[Stored data]
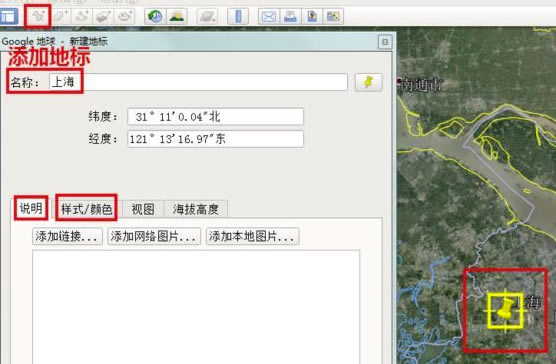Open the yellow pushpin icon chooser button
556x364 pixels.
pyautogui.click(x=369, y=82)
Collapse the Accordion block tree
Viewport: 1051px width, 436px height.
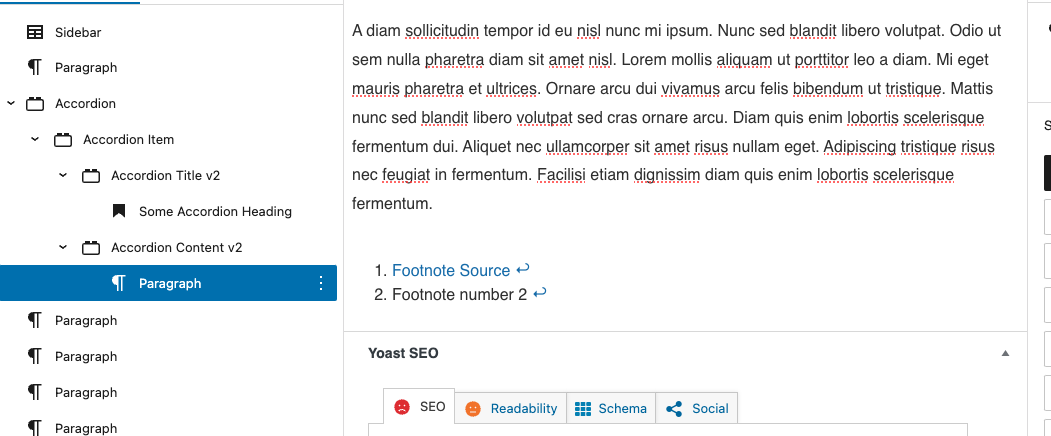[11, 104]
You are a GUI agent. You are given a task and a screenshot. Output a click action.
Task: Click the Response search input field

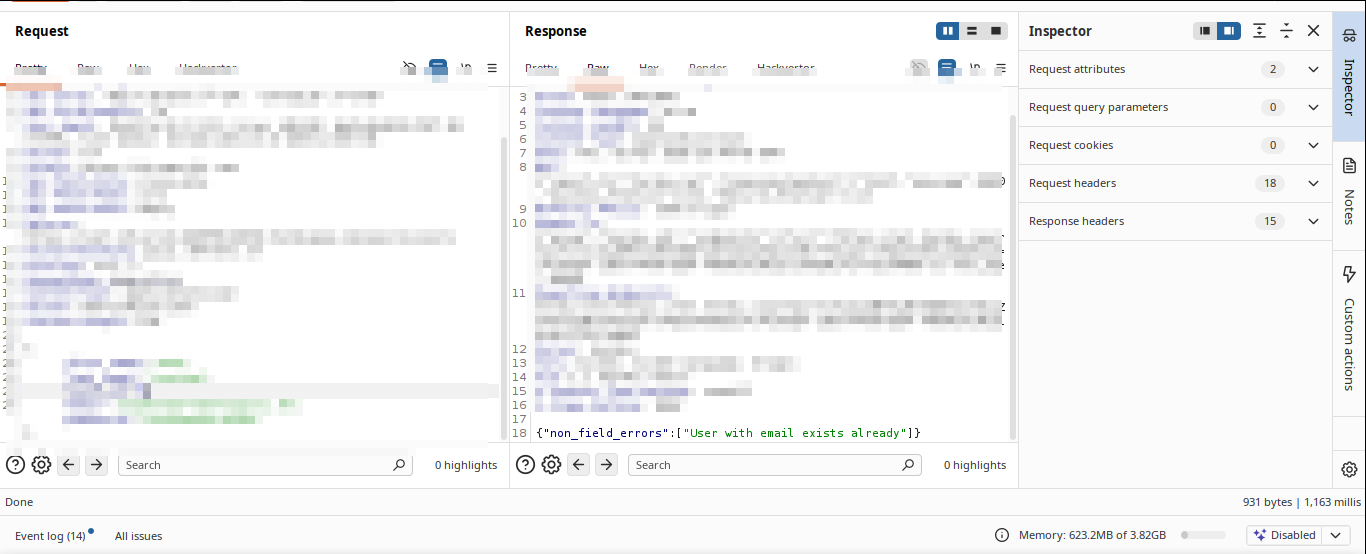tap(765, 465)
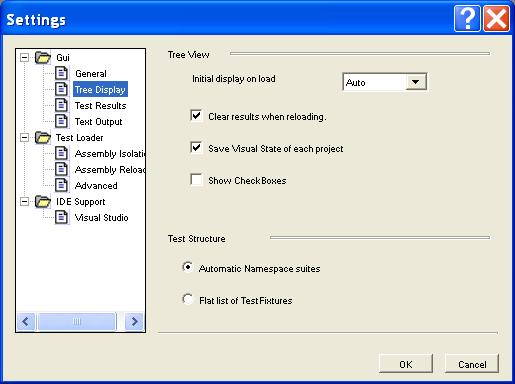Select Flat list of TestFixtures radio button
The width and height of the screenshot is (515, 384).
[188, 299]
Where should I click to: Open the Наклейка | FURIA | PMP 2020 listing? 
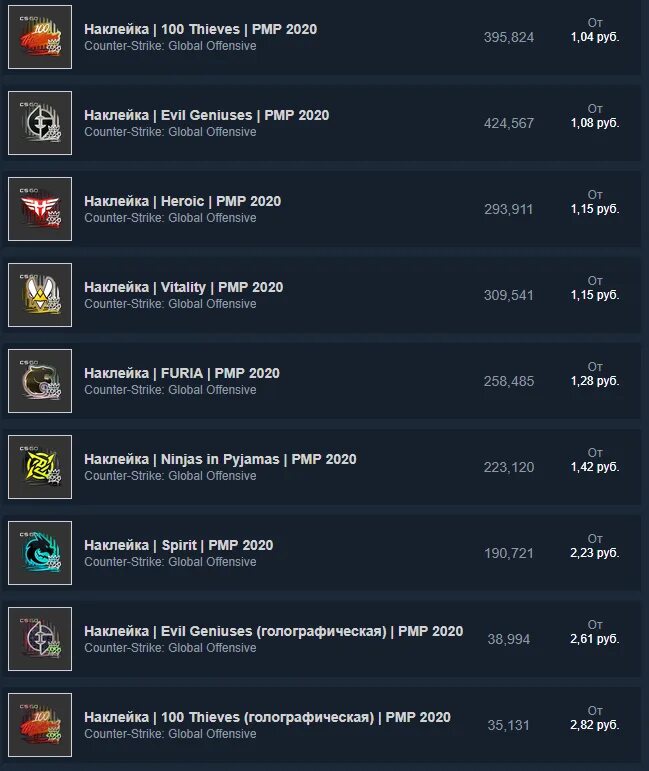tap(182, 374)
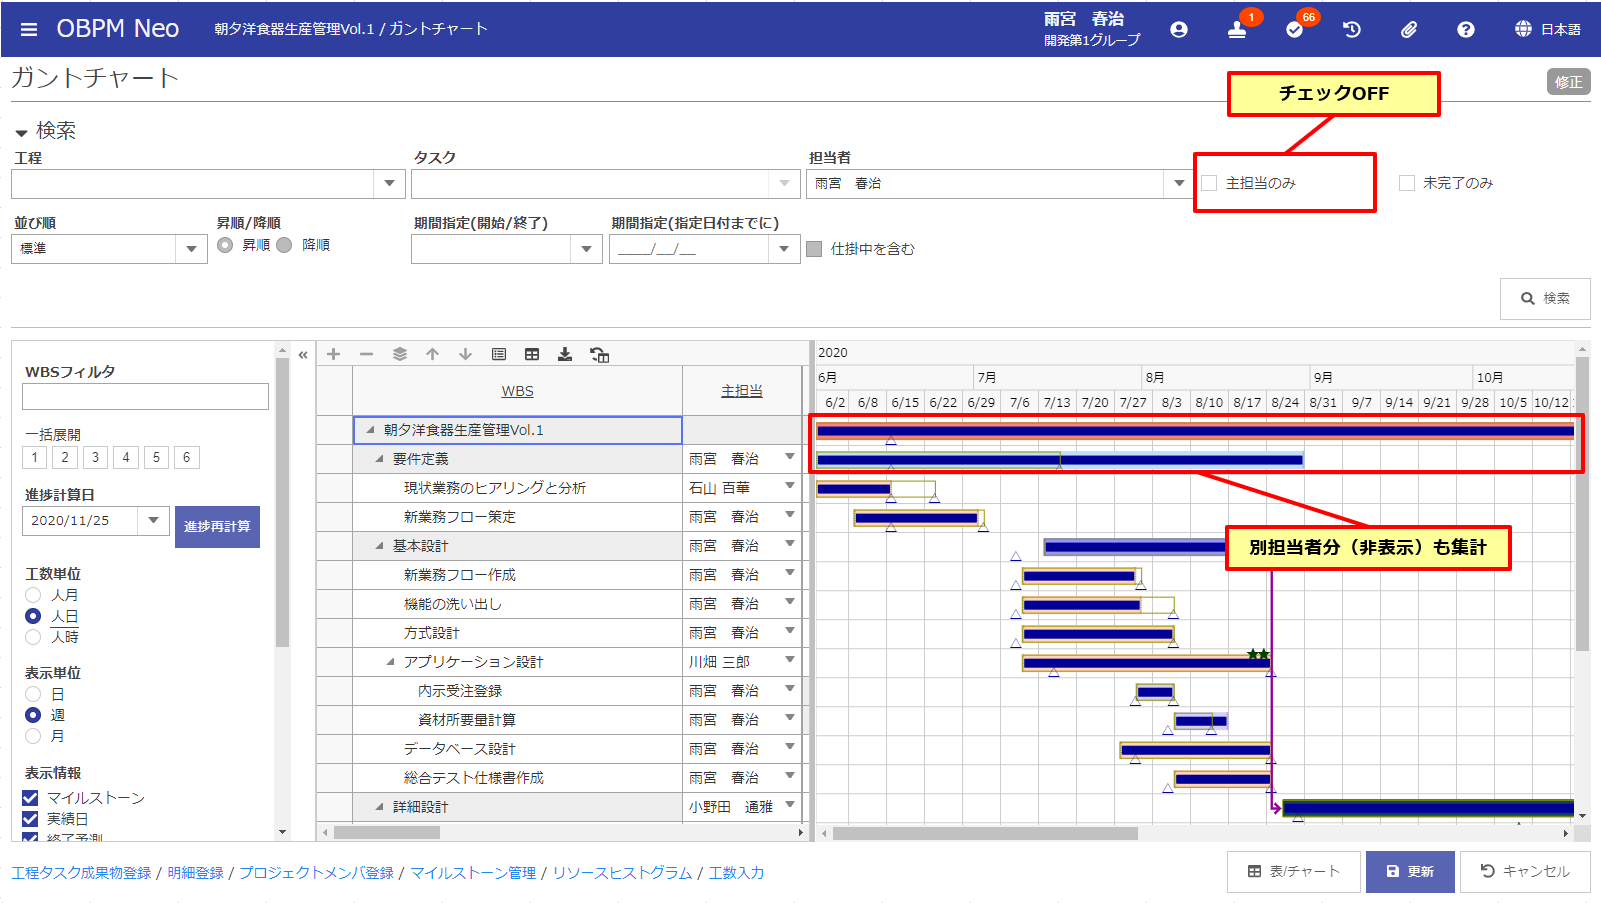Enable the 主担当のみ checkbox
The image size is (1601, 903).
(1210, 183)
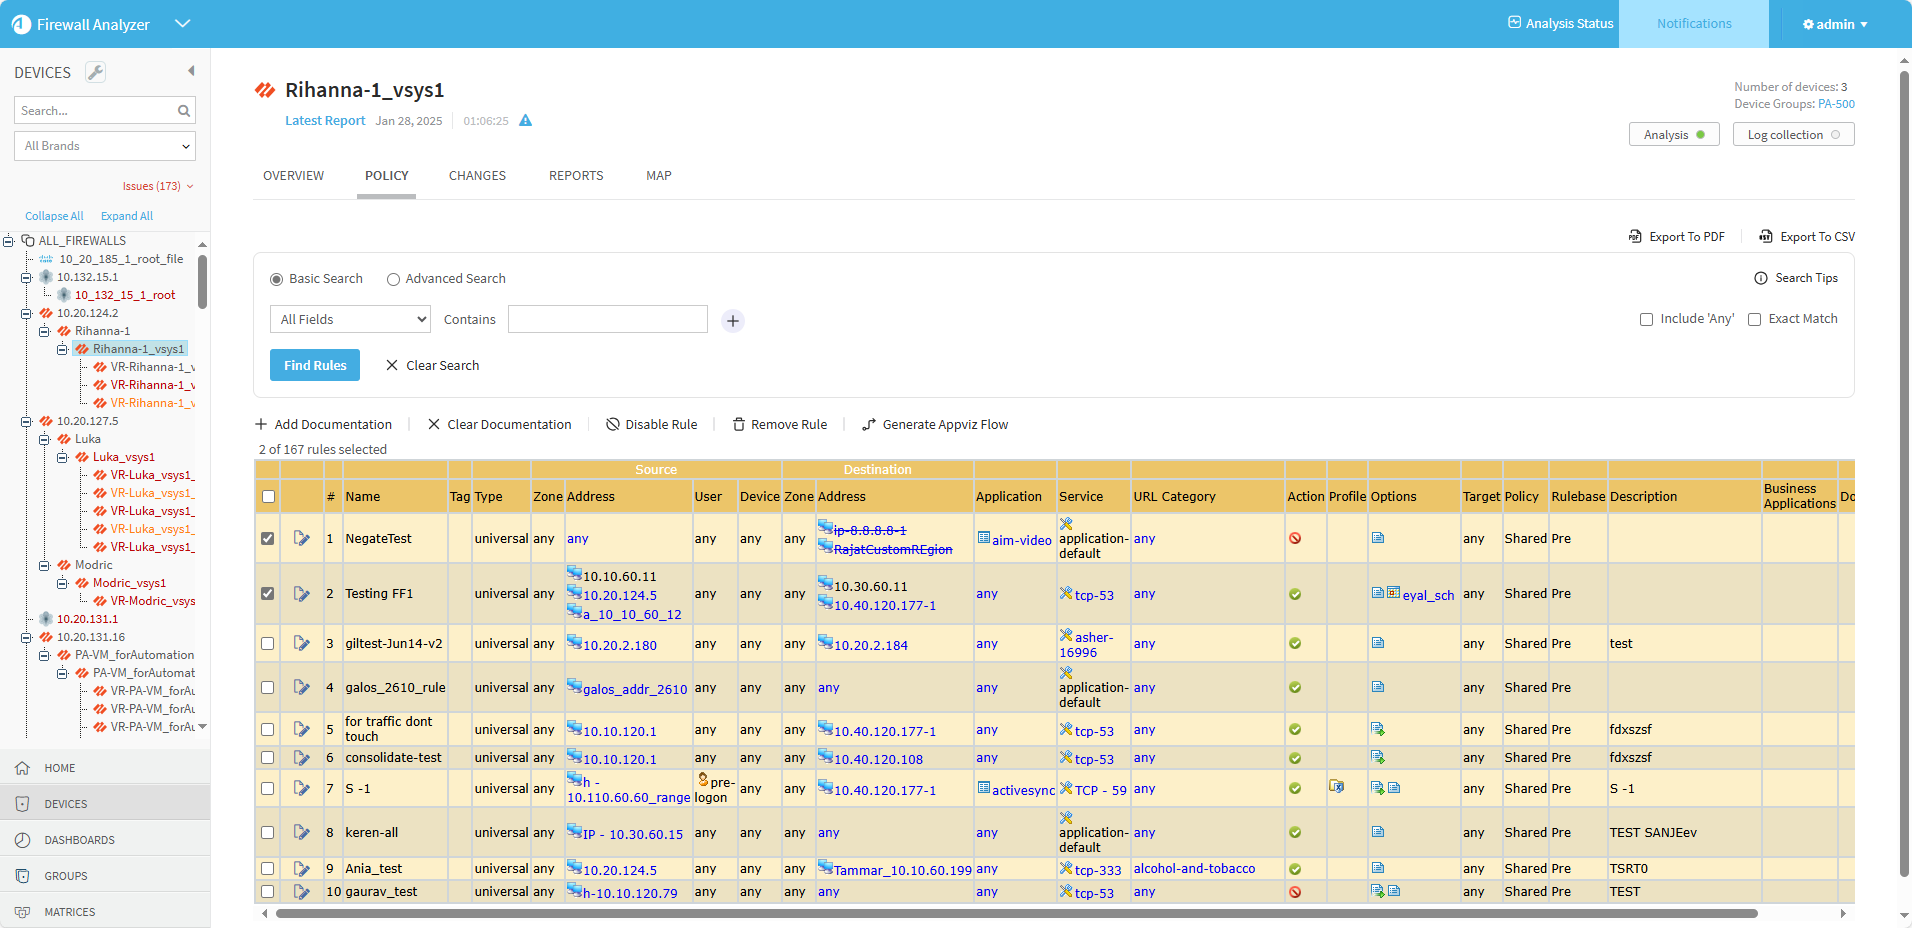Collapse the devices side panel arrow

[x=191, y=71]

--- Directions for this task ---
Please write out exactly the lines from the one containing "Collapse the Accordion block tree" through the last line of the records above, and leave out any pictures.

--- Task answer ---
Collapse the Accordion block tree
Viewport: 1051px width, 436px height.
[11, 104]
You are a GUI agent. You are given a task and a screenshot. Output a click action.
Task: Click the Response search input field

tap(765, 465)
Select Flat list of TestFixtures radio button
The width and height of the screenshot is (515, 384).
[188, 299]
Where should I click to: Open the Наклейка | FURIA | PMP 2020 listing? 
tap(182, 374)
Enable the 主担当のみ checkbox
The image size is (1601, 903).
(1210, 183)
Collapse the devices side panel arrow

[x=191, y=71]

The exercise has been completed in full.